Hardy Weinberg Predictions for Multiple-Allele Loci

Hardy Weinberg Calculations for Multiple Alleles at a Single Locus.

Newer technologies allow population geneticists to skip obvious phenotypes and go directly to genotype with DNA sequencing techniques. This has allowed far more sensitive detection of multiple (molecular) alleles at a particular gene locus.
Although these genetic differences may not be reflected in an organism's phenotype, they are important for the population geneticist following the microevolutionary events that may eventually lead to speciation.

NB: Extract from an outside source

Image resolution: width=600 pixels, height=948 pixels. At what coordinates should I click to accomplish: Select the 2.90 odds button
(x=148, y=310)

Example of calculation for a multiple allele system

Let's say we have a gene locus with three distinct molecular alleles, "X", "@" and "&". The same shorthand can be used, although there is no distinct dominance/recessiveness implied.

The frequency of X = p (which also can be written as "f(X)")
The frequency of @ = q (which also can be written as "f(@)")
The frequency of & = r (which also can be written as "f(&)")

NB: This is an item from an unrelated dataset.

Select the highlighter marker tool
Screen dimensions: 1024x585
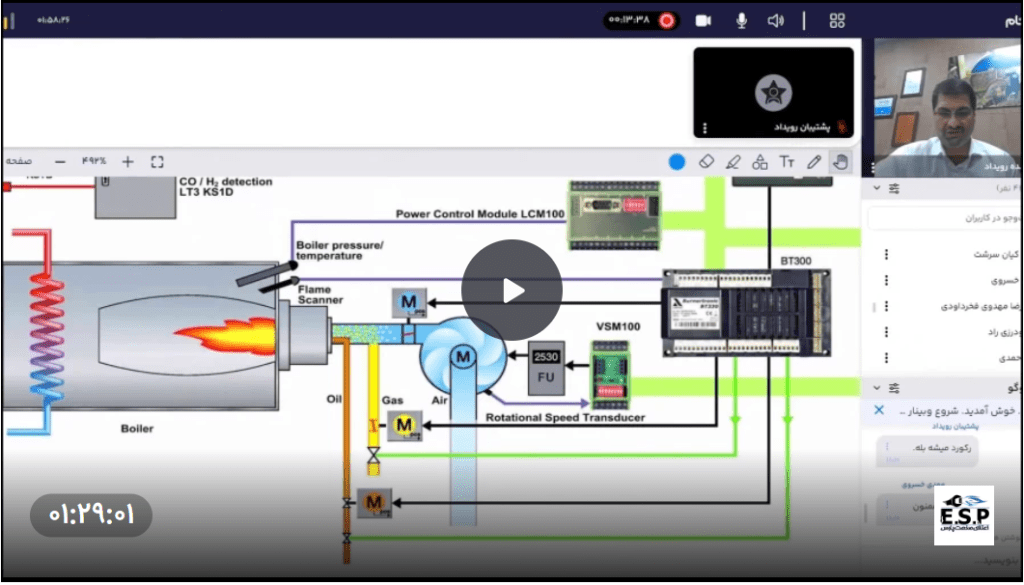tap(733, 161)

To calculate your expected genotype frequencies (if the population is in Hardy Weinberg equilibrium), use the trinomial equation (since you have three alleles):

(p + q + r)² which expands to...

p² + 2pq + q² + 2pr + 2qr + r² = 1.0

In this population, the following genotypes can exist with respect to this locus:

XX (p²)
X@ (2pq)
@@ (q²)
X& (2pr)
@& (2qr)
&& (r²)

To calculate the expected genotypes if the population is in HW equilibrium, two of the alleles in homozygous condition (in this case, we'll choose @@ and &&), and determine their frequency in the population with your DNA sequencing and assay. (Off to the lab!).

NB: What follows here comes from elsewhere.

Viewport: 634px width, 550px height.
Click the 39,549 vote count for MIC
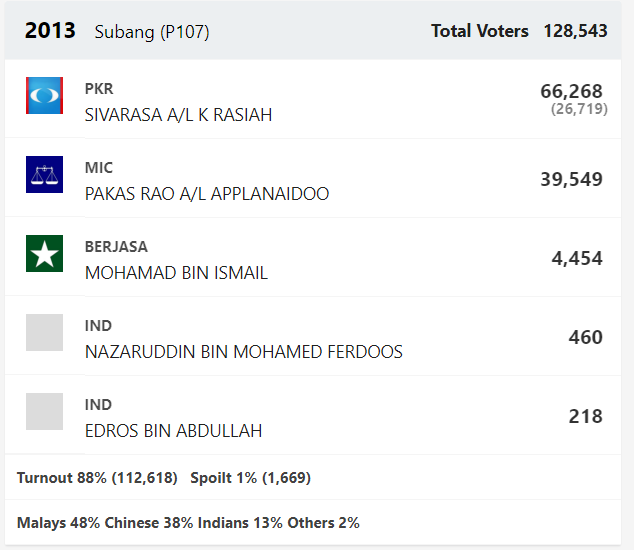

You found that of 1000 individuals sequenced, 200 were @@ (0.2, or 20%) and 50 were && (0.05, or 5% of the population).

Take the square root of each value to determine q and r:

square root of q² = 0.44

square root of r² = 0.22 And solve for p:

If p + q + r = 1.0, then 1.0 - 0.44 - 0.22 = p, or 0.34

q = 0.45

r = 0.22

p = 0.33 Plug into the trinomial to calculate the expected relative genotype frequencies, based on homozygous allele frequencies:

p² + 2pq + q² + 2pr + 2qr + r² = 1.0

0.33² + 2(0.33)(0.45) + 0.45² + 2(0.33)(0.22) + 2(0.45)(0.22) + 0.22²

XX (p²) = 0.11

X@ (2pq) = 0.30

@@ (q²) = 0.20

X& (2pr) = 0.14

@& (2qr) = 0.20

&& (r²) = 0.05

Which means that of your 1000 individuals (allowing for slight rounding errors):

110 should be XX

300 should be X@

200 should be @@

140 should be X&

200 should be @&

50 should be &&

...if the popuation is in HW equilibrium with respect to this locus.

Does your population differ significantly from the predicted values? Note that your population of 1000 is essentially a sample size of ONE, and it could be that your observed genotypic ratios are due to sampling error.

But if your ratios are significantly different from those predicted, the next question is to determine why.